Extracted data entries
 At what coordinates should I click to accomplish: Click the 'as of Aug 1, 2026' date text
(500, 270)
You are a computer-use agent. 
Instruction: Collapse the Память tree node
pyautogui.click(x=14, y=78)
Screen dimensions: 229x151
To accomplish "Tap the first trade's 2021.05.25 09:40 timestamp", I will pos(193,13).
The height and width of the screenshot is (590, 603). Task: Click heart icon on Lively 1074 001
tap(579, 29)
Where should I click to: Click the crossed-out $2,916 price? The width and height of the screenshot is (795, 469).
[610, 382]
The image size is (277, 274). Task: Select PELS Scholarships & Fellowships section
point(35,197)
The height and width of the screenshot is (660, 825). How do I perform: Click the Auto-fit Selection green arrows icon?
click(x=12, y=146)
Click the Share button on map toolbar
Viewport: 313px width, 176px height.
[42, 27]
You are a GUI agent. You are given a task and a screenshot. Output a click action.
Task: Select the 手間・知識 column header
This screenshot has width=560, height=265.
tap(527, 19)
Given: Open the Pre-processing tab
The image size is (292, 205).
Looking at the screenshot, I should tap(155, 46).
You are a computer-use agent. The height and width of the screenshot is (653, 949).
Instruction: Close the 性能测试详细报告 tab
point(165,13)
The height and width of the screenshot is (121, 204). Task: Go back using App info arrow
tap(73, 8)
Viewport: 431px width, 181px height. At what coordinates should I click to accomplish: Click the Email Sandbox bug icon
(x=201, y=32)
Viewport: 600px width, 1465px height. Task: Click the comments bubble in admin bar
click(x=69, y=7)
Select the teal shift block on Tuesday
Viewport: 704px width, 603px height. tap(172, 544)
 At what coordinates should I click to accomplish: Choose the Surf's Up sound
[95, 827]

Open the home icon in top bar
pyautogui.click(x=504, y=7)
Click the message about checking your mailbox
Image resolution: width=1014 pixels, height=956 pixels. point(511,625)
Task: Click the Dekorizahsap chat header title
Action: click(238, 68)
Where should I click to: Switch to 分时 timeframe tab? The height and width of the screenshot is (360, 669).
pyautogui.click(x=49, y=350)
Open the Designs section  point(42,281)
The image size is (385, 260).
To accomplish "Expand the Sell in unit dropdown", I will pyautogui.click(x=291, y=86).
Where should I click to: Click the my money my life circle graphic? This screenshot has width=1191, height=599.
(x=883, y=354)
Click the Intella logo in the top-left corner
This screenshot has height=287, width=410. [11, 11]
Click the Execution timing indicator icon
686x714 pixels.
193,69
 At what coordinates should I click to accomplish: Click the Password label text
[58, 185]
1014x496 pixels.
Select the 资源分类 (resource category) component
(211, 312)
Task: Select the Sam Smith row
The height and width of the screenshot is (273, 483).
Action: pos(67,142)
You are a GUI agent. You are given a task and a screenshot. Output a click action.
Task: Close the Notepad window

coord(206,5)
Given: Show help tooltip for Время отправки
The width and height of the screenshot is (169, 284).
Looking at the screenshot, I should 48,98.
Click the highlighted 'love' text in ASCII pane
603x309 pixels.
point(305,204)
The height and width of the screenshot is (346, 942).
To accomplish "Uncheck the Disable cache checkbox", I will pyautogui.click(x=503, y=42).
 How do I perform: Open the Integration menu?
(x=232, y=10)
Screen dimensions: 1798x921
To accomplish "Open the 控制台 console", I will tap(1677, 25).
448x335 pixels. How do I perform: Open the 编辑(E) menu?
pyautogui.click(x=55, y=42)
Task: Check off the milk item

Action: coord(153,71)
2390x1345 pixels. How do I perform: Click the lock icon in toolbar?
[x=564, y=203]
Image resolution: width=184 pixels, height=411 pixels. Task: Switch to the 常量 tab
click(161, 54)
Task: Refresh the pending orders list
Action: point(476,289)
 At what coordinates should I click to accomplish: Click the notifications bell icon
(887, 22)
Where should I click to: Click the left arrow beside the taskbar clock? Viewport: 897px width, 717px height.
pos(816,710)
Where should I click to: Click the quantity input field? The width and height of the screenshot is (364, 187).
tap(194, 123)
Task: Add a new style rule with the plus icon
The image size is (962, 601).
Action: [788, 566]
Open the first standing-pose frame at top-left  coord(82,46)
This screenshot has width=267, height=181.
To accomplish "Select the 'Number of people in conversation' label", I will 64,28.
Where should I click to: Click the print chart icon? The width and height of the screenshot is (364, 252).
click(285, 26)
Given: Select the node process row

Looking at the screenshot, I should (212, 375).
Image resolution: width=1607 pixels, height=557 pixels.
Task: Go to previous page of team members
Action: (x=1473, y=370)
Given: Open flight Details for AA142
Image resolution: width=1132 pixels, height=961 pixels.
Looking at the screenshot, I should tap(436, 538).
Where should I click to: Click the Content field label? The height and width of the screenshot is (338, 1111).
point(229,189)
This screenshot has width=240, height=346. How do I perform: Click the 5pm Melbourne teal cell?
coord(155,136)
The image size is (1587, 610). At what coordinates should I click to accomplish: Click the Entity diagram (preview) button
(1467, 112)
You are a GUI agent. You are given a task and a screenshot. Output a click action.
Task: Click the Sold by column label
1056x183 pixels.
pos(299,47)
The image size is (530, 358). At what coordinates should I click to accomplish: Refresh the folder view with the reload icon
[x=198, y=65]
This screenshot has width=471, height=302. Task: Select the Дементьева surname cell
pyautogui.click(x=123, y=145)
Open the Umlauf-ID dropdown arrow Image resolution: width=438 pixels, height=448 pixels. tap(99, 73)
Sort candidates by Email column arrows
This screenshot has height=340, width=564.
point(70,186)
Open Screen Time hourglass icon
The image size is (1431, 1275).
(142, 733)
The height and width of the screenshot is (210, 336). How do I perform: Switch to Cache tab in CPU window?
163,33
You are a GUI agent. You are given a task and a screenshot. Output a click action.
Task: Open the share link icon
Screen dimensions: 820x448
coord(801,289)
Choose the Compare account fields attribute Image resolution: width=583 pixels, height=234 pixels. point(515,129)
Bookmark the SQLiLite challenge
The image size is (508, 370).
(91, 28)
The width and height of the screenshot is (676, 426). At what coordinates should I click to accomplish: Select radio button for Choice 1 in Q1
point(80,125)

* Problem to solve: Return all of the rows above word for word, keeping every line unchanged.

* Exercise result:
 At what coordinates should I click to accomplish: Click the 'as of Aug 1, 2026' date text
(500, 270)
You are a computer-use agent. 
Instruction: Collapse the Память tree node
pyautogui.click(x=14, y=78)
Screen dimensions: 229x151
To accomplish "Tap the first trade's 2021.05.25 09:40 timestamp", I will pos(193,13).
The height and width of the screenshot is (590, 603). Task: Click heart icon on Lively 1074 001
tap(579, 29)
Where should I click to: Click the crossed-out $2,916 price? The width and height of the screenshot is (795, 469).
[610, 382]
The image size is (277, 274). Task: Select PELS Scholarships & Fellowships section
point(35,197)
The height and width of the screenshot is (660, 825). How do I perform: Click the Auto-fit Selection green arrows icon?
click(x=12, y=146)
Click the Share button on map toolbar
Viewport: 313px width, 176px height.
[42, 27]
You are a GUI agent. You are given a task and a screenshot. Output a click action.
Task: Select the 手間・知識 column header
This screenshot has width=560, height=265.
tap(527, 19)
Given: Open the Pre-processing tab
The image size is (292, 205).
Looking at the screenshot, I should tap(155, 46).
You are a computer-use agent. The height and width of the screenshot is (653, 949).
Instruction: Close the 性能测试详细报告 tab
point(165,13)
The height and width of the screenshot is (121, 204). Task: Go back using App info arrow
tap(73, 8)
Viewport: 431px width, 181px height. At what coordinates should I click to accomplish: Click the Email Sandbox bug icon
(x=201, y=32)
Viewport: 600px width, 1465px height. Task: Click the comments bubble in admin bar
click(x=69, y=7)
Select the teal shift block on Tuesday
Viewport: 704px width, 603px height. tap(172, 544)
 At what coordinates should I click to accomplish: Choose the Surf's Up sound
[95, 827]

Open the home icon in top bar
pyautogui.click(x=504, y=7)
Click the message about checking your mailbox
Image resolution: width=1014 pixels, height=956 pixels. point(511,625)
Task: Click the Dekorizahsap chat header title
Action: click(238, 68)
Where should I click to: Switch to 分时 timeframe tab? The height and width of the screenshot is (360, 669).
pyautogui.click(x=49, y=350)
Open the Designs section  point(42,281)
The image size is (385, 260).
To accomplish "Expand the Sell in unit dropdown", I will pyautogui.click(x=291, y=86).
Where should I click to: Click the my money my life circle graphic? This screenshot has width=1191, height=599.
(x=883, y=354)
Click the Intella logo in the top-left corner
This screenshot has height=287, width=410. [11, 11]
Click the Execution timing indicator icon
686x714 pixels.
193,69
 At what coordinates should I click to accomplish: Click the Password label text
[58, 185]
1014x496 pixels.
Select the 资源分类 (resource category) component
(211, 312)
Task: Select the Sam Smith row
The height and width of the screenshot is (273, 483).
Action: pos(67,142)
You are a GUI agent. You are given a task and a screenshot. Output a click action.
Task: Close the Notepad window

coord(206,5)
Given: Show help tooltip for Время отправки
The width and height of the screenshot is (169, 284).
Looking at the screenshot, I should 48,98.
Click the highlighted 'love' text in ASCII pane
603x309 pixels.
point(305,204)
The height and width of the screenshot is (346, 942).
To accomplish "Uncheck the Disable cache checkbox", I will pyautogui.click(x=503, y=42).
 How do I perform: Open the Integration menu?
(x=232, y=10)
Screen dimensions: 1798x921
To accomplish "Open the 控制台 console", I will tap(1677, 25).
448x335 pixels. How do I perform: Open the 编辑(E) menu?
pyautogui.click(x=55, y=42)
Task: Check off the milk item

Action: coord(153,71)
2390x1345 pixels. How do I perform: Click the lock icon in toolbar?
[x=564, y=203]
Image resolution: width=184 pixels, height=411 pixels. Task: Switch to the 常量 tab
click(161, 54)
Task: Refresh the pending orders list
Action: point(476,289)
 At what coordinates should I click to accomplish: Click the notifications bell icon
(887, 22)
Where should I click to: Click the left arrow beside the taskbar clock? Viewport: 897px width, 717px height.
pos(816,710)
Where should I click to: Click the quantity input field? The width and height of the screenshot is (364, 187).
tap(194, 123)
Task: Add a new style rule with the plus icon
The image size is (962, 601).
Action: [788, 566]
Open the first standing-pose frame at top-left  coord(82,46)
This screenshot has width=267, height=181.
To accomplish "Select the 'Number of people in conversation' label", I will 64,28.
Where should I click to: Click the print chart icon? The width and height of the screenshot is (364, 252).
click(285, 26)
Given: Select the node process row

Looking at the screenshot, I should (212, 375).
Image resolution: width=1607 pixels, height=557 pixels.
Task: Go to previous page of team members
Action: (x=1473, y=370)
Given: Open flight Details for AA142
Image resolution: width=1132 pixels, height=961 pixels.
Looking at the screenshot, I should tap(436, 538).
Where should I click to: Click the Content field label? The height and width of the screenshot is (338, 1111).
point(229,189)
This screenshot has width=240, height=346. How do I perform: Click the 5pm Melbourne teal cell?
coord(155,136)
The image size is (1587, 610). At what coordinates should I click to accomplish: Click the Entity diagram (preview) button
(1467, 112)
You are a GUI agent. You are given a task and a screenshot. Output a click action.
Task: Click the Sold by column label
1056x183 pixels.
pos(299,47)
The image size is (530, 358). At what coordinates should I click to accomplish: Refresh the folder view with the reload icon
[x=198, y=65]
This screenshot has width=471, height=302. Task: Select the Дементьева surname cell
pyautogui.click(x=123, y=145)
Open the Umlauf-ID dropdown arrow Image resolution: width=438 pixels, height=448 pixels. tap(99, 73)
Sort candidates by Email column arrows
This screenshot has height=340, width=564.
point(70,186)
Open Screen Time hourglass icon
The image size is (1431, 1275).
(142, 733)
The height and width of the screenshot is (210, 336). How do I perform: Switch to Cache tab in CPU window?
163,33
You are a GUI agent. You are given a task and a screenshot. Output a click action.
Task: Open the share link icon
Screen dimensions: 820x448
coord(801,289)
Choose the Compare account fields attribute Image resolution: width=583 pixels, height=234 pixels. point(515,129)
Bookmark the SQLiLite challenge
The image size is (508, 370).
(91, 28)
The width and height of the screenshot is (676, 426). At what coordinates should I click to accomplish: Select radio button for Choice 1 in Q1
point(80,125)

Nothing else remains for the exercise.